I get into some of the horror stories, such as the man put into a coma and dehydrated who turned out not to have cancer.  And then I tie the Pathway into Obamacare:

This is precisely the paint-by-the-numbers medical approach that Obamacare threatens to bring across the pond to our shores. Indeed, former senator Tom Daschle — whom the New York Times called the most influential adviser to the president in the health-care debate — has long urged that America adopt NICE-style centralized medical planning. Indeed, according to Scott Gottlieb, writing in the Wall Street Journal, Daschle “argues that the only way to reduce spending is by allocating medical products based on ‘cost effectiveness.’ He’s also called for a ‘federal health board’ modeled on the Federal Reserve to rate medical products and create central controls on access.”

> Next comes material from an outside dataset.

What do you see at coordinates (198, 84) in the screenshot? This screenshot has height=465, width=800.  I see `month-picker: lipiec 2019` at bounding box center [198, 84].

Chillingly, current Obamacare plans call for the creation of many cost/benefit/best-practices boards, the full power of which won’t be fully known until the bureaucrats promulgate tens of thousands of pages of regulations between now and 2013, when the law would go into effect. Making matters more alarming, these boards would not only govern treatment provided in any public-option health plan, but would also be empowered to set the standards of care paid for by private insurance. Unless the final version of Obamacare is amended explicitly to prohibit such centralized health planning, don’t be surprised if an American version of the Liverpool Care Pathway comes soon to a hospital or nursing home near you.

Obamacare is intent on cutting costs. The great danger is that while the government will never ration its own spending, never cut its own perks, never decide that a program has outlived its usefulness, it will readily cut the most vulnerable among us out of life itself.